## Data to examine
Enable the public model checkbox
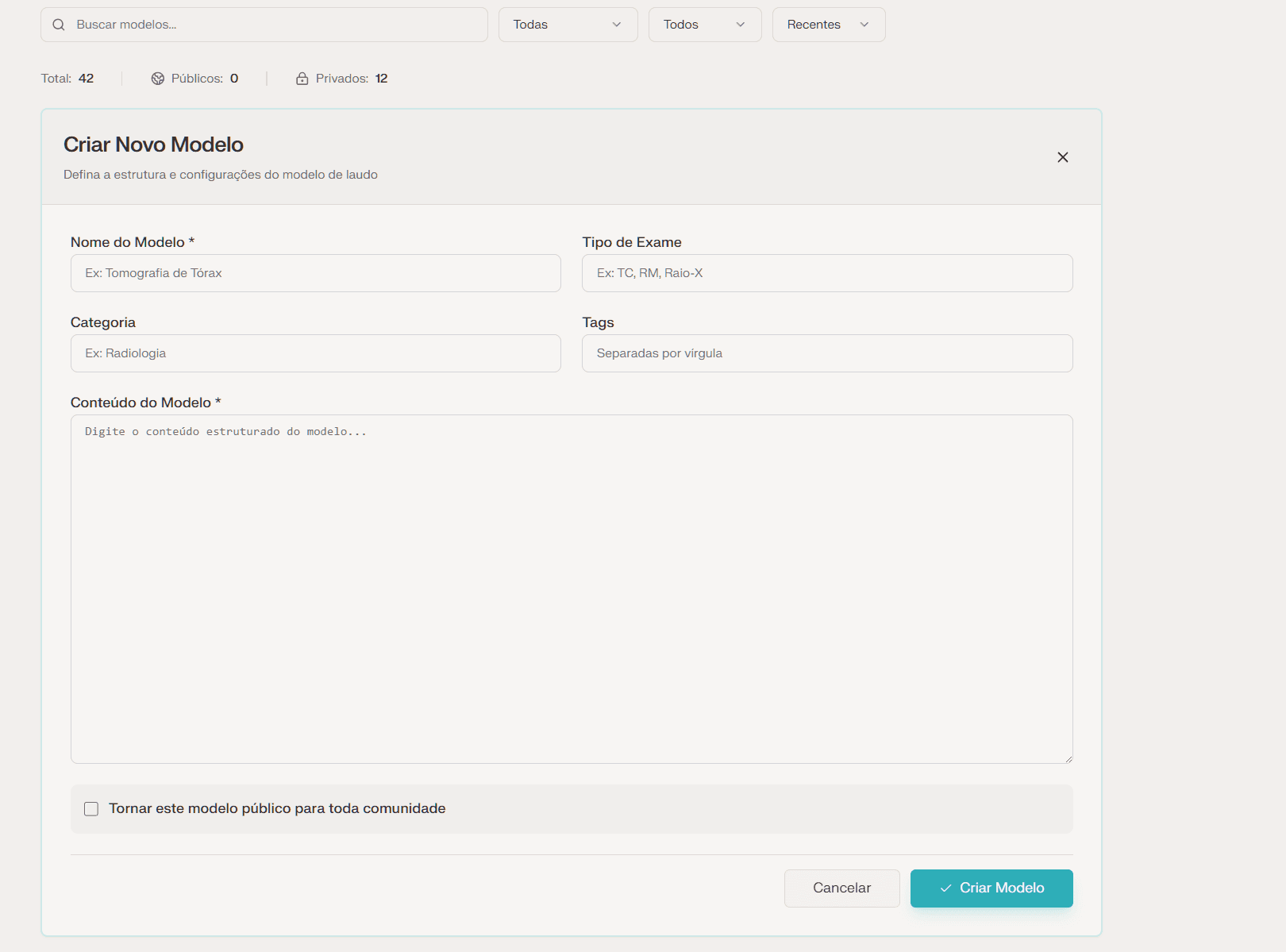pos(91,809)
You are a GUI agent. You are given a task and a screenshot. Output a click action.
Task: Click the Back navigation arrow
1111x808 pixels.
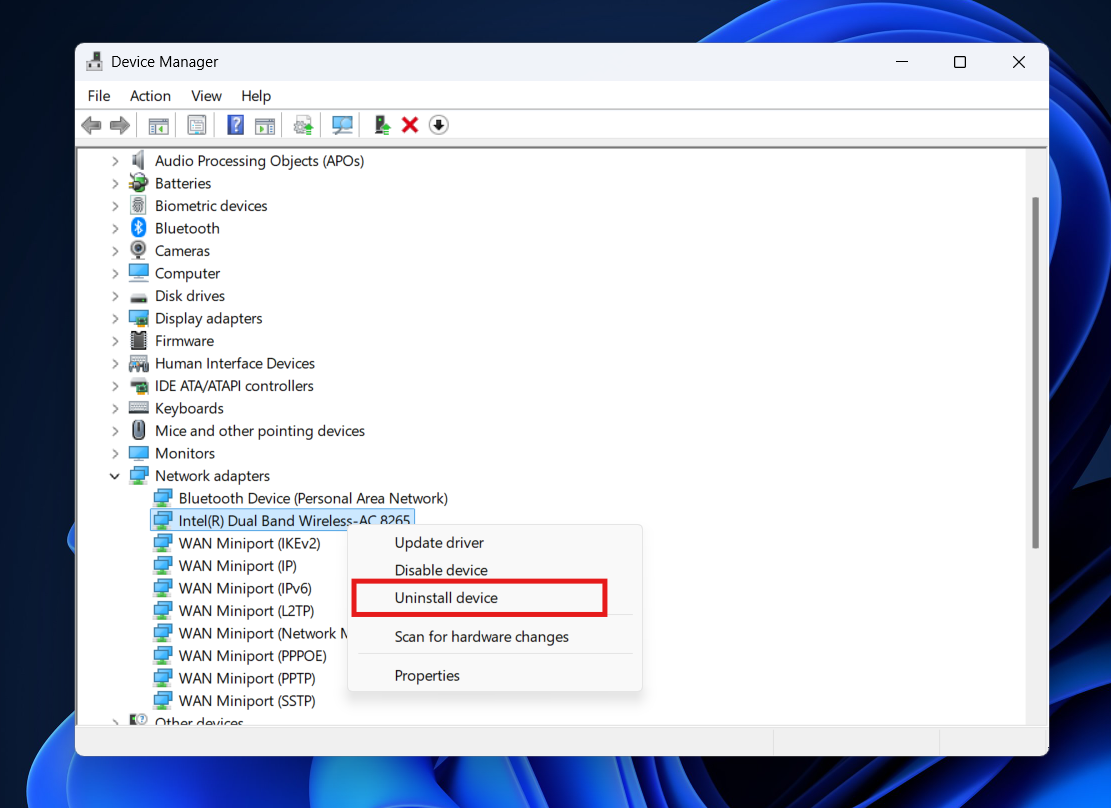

## What you have to do
Transcribe the material as is, with images omitted.

## Result for this exercise
Enable the public model checkbox
pos(91,809)
You are a GUI agent. You are given a task and a screenshot. Output a click action.
Task: Click the Back navigation arrow
1111x808 pixels.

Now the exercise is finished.